A streaming pipeline ingests user events from many microservices into Kafka. Producer teams move at different speeds: some send the v1 schema, some have already added a device field, some send user_id as a string when the contract says int. Downstream wants only clean, normalized events.

  
{"user_id": 101, "event_type": "login", "timestamp": "2025-10-14T12:00:00Z"}
{"user_id": 102, "event_type": "purchase", "amount": 59.99, "timestamp": "2025-10-14T12:02:15Z"}
{"user_id": "103", "event_type": "logout", "timestamp": "2025-10-14T12:05:20Z"}
{"event_type": "login", "timestamp": "2025-10-14T12:07:00Z"}

flowchart LR
    A([microservice v1])
    B([microservice v2<br/>adds device])
    C([microservice v1.5<br/>sends user_id as string])

    Q([Kafka topic<br/>raw events])

    V([Validator<br/>coerce + validate])

    OK([cleaned_events.jsonl])
    BAD([invalid_events.jsonl<br/>with error_reason])
══════════
## Written tasks
• 1. Duplicate the part of the pipeline text starting with "A streaming pipeline" and going on through "clean, normalized events.".
• 2. Summarize the pipeline text in two sentences.
Work from the pipeline text alone.

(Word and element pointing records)
══════════
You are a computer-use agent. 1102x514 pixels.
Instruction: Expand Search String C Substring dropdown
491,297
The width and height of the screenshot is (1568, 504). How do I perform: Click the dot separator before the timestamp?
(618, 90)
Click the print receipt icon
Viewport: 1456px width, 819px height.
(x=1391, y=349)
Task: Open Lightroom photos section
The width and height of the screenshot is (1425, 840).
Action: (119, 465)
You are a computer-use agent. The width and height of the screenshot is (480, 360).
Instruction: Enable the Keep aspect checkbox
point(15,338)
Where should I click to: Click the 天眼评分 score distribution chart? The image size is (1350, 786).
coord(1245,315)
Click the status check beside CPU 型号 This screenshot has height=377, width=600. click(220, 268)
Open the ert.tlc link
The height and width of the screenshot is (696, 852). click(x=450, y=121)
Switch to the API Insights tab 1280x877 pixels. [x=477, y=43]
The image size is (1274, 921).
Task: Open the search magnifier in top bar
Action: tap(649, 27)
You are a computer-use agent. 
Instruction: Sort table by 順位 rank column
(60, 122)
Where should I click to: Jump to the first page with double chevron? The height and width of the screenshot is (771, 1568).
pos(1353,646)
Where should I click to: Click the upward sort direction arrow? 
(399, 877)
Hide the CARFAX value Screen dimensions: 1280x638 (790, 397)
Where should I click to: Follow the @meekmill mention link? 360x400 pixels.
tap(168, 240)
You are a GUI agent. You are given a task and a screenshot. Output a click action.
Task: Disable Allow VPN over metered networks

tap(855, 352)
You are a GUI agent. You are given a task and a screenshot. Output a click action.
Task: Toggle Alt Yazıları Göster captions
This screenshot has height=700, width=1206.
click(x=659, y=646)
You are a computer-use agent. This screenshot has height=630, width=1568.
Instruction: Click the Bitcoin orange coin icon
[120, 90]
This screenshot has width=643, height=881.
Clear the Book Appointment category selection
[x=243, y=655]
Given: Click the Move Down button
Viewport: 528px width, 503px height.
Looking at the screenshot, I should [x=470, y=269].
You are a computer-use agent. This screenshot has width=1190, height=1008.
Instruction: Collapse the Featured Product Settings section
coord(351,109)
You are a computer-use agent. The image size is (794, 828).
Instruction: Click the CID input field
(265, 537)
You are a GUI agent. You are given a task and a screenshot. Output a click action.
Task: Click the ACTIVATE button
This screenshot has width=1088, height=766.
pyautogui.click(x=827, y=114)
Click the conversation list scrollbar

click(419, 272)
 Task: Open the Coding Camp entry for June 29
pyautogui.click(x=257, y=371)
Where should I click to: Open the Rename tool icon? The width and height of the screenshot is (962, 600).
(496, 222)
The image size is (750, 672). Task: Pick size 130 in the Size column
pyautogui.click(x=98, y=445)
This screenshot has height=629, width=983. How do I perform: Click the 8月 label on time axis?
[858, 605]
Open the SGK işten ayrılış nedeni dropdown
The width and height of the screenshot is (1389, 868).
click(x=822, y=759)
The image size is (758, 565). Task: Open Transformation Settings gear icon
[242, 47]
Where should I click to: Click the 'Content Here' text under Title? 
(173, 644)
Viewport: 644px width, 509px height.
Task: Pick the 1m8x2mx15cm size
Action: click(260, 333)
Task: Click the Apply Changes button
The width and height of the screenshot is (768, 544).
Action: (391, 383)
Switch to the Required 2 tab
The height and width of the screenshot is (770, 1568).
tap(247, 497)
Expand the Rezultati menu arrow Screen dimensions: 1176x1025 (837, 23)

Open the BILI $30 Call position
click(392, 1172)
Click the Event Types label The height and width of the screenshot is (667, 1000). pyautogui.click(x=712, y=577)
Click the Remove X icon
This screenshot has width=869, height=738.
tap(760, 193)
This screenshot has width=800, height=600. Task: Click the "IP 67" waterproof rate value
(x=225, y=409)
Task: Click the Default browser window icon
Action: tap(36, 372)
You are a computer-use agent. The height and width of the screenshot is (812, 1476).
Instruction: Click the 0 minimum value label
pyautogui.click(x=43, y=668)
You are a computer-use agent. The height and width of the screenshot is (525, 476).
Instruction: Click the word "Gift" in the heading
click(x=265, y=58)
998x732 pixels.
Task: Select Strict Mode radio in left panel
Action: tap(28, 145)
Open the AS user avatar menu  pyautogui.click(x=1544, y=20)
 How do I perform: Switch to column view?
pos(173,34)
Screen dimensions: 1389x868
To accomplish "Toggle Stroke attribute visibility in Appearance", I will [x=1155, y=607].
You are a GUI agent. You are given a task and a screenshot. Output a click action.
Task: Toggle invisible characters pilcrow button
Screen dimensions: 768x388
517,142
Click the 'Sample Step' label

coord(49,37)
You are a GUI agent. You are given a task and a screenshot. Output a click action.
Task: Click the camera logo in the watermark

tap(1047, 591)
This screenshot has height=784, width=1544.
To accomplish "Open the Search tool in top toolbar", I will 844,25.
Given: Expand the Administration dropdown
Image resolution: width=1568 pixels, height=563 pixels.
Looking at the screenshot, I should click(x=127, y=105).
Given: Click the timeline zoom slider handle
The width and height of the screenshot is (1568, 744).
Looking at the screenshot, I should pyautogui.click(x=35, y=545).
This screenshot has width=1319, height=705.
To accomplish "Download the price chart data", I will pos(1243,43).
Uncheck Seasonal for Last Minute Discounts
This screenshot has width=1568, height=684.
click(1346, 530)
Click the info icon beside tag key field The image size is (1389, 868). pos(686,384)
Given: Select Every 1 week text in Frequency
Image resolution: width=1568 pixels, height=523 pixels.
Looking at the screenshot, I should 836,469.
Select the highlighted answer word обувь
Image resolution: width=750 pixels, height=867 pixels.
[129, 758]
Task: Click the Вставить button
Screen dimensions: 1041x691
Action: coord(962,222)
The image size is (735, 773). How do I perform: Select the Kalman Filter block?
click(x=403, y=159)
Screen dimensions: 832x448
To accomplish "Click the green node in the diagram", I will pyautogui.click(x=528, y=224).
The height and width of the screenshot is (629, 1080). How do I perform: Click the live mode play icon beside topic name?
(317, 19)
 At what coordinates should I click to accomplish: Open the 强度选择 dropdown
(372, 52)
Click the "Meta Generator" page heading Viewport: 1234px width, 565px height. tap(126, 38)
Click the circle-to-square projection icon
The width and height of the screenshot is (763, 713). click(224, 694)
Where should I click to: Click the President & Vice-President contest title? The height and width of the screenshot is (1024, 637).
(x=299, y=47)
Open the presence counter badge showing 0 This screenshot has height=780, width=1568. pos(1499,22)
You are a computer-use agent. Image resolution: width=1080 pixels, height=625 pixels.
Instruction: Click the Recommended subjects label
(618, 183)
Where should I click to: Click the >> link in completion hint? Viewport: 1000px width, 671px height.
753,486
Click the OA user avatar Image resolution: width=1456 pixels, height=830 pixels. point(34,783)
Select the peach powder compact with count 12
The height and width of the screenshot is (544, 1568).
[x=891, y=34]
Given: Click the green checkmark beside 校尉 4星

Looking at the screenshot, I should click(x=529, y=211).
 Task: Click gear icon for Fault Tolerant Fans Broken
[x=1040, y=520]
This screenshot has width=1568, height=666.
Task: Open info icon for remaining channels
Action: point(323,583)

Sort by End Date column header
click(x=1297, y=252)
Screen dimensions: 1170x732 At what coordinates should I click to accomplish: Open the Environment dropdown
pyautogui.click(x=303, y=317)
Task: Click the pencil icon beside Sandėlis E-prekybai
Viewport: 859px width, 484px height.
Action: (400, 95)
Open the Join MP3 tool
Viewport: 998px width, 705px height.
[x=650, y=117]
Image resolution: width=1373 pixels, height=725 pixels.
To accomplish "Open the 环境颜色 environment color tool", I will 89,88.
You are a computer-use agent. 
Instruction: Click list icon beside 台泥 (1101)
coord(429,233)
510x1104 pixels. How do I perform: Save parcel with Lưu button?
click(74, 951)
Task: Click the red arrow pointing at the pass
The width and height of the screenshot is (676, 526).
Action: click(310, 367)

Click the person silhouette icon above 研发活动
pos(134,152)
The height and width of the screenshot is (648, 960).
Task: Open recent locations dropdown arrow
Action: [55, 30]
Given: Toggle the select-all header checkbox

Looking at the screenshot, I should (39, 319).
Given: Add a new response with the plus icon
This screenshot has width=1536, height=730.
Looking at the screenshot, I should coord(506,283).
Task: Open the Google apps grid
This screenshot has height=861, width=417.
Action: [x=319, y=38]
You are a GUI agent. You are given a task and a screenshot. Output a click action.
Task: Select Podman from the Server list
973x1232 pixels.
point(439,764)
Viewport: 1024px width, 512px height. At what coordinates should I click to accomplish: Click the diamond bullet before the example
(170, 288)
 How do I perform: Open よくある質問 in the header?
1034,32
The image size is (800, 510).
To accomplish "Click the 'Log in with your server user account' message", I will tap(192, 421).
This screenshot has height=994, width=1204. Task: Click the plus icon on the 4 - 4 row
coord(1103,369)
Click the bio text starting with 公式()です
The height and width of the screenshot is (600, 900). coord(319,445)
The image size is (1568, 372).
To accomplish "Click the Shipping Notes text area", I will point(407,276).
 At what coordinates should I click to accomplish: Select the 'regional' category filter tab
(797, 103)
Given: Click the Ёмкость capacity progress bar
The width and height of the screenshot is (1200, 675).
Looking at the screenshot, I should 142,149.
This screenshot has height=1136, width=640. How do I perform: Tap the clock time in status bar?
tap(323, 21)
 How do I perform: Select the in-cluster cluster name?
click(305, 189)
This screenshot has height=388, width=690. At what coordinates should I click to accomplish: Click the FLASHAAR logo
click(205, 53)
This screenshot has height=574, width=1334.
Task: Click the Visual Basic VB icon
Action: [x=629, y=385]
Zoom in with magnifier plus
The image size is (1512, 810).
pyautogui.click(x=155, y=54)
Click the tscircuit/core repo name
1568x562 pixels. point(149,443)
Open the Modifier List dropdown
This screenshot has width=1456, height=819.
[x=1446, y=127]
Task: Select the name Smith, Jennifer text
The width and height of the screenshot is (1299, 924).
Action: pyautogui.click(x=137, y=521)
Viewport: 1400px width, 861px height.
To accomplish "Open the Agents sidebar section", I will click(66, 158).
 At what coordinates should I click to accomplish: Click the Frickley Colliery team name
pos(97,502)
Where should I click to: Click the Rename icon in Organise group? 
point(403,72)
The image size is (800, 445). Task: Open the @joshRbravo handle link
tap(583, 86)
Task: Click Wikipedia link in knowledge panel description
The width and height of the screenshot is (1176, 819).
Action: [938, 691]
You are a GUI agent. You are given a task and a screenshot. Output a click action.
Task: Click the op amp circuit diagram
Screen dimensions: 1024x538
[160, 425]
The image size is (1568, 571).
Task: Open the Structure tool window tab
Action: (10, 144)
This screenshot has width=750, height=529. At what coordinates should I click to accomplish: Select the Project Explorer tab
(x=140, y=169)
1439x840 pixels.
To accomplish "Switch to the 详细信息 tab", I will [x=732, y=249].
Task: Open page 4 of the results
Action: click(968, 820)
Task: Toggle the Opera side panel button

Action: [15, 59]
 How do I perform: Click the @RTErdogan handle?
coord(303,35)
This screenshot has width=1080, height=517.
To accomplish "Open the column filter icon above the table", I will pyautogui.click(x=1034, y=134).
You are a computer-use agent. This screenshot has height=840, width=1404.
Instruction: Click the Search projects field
══════════
## Results of the exercise
• 1.
A streaming pipeline ingests user events from many microservices into Kafka. Producer teams move at different speeds: some send the v1 schema, some have already added a device field, some send user_id as a string when the contract says int. Downstream wants only clean, normalized events.

• 2. A streaming pipeline ingests user events from many microservices into Kafka, but producer teams send different forms: some use the v1 schema, some add a device field, and some send user_id as a string although the contract says int, while downstream wants only clean, normalized events. The flowchart shows these microservices, a Kafka topic of raw events, a validator that coerces and validates, and two files, cleaned_events.jsonl and invalid_events.jsonl with an error_reason.